The Audit Log spans both sites (hot-path append + telemetry forward) and central (direct-write + ingest + redaction). Its operational health surfaces as three new dashboard tiles grouped under **Audit**:

- **Audit volume** — rate of audit rows landing in the central `AuditLog` table over the last interval, sourced from the Audit Log component on the active central node.
- **Audit error rate** — combined view of `CentralAuditWriteFailures` and `AuditRedactionFailure` over the last interval; non-zero values warrant a check of the Audit Log component's own logs.
- **Audit backlog** — global aggregate of `SiteAuditBacklog` across reporting sites (count of `Pending` site-local audit rows, oldest pending age, on-disk bytes). The per-site tile also surfaces a warning badge when its `SiteAuditBacklog` crosses the configurable threshold or when `SiteAuditTelemetryStalled` is set.

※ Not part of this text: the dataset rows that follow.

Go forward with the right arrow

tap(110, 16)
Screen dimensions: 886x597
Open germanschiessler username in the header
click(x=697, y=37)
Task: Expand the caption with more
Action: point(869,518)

These tiles are **point-in-time** like the Notification Outbox and Site Call Audit KPI tiles — no time-series store; consistent with Health Monitoring's "current status only" philosophy. The site-scoped `SiteAuditBacklog` / `SiteAuditWriteFailures` / `SiteAuditTelemetryStalled` metrics arrive in the existing site health report; the central-scoped `CentralAuditWriteFailures` / `AuditRedactionFailure` metrics are central-computed alongside the existing central KPIs.

## Central Storage

- Health metrics are held **in memory** at the central cluster for display in the UI.
- No historical health data is persisted — the dashboard shows current/latest status only.
- Notification Outbox and Site Call Audit KPIs are not stored by Health Monitoring; they are computed point-in-time from the central `Notifications` and `SiteCalls` tables respectively each time the dashboard refreshes — consistent with the current-status-only philosophy.
- Site connectivity history (online/offline transitions) may optionally be logged via the Audit Log or a separate mechanism if needed in the future.

## No Alerting

- Health monitoring is **display-only** for now — no automated notifications or alerts are triggered by health status changes.
- This can be extended in the future.

## Dependencies

- **Communication Layer**: Transports health reports from sites to central.
- **Data Connection Layer (site)**: Provides connection health metrics.
- **Site Runtime (site)**: Provides script error rate and alarm evaluation error rate metrics.
- **Store-and-Forward Engine (site)**: Provides buffer depth metrics, including the notification backlog awaiting forward to central.
- **Cluster Infrastructure (site)**: Provides node role status.
- **Notification Outbox (central)**: Provides central-computed outbox KPIs — queue depth, stuck count, parked count — for the headline dashboard tiles.
- **Site Call Audit (central)**: Provides central-computed cached-call KPIs — buffered count, parked count, failed/delivered (last interval), oldest pending age, stuck count — for the headline dashboard tiles.
- **Audit Log (#23)**: Provides the site-reported `SiteAuditBacklog` / `SiteAuditWriteFailures` / `SiteAuditTelemetryStalled` metrics (via the site health report) and the central-computed `CentralAuditWriteFailures` / `AuditRedactionFailure` metrics, plus the central audit-row rate feeding the **Audit** dashboard tile group (Audit volume, Audit error rate, Audit backlog).

## Interactions

- **Central UI**: Health Monitoring Dashboard displays aggregated metrics.
- **Communication Layer**: Health reports flow as periodic messages.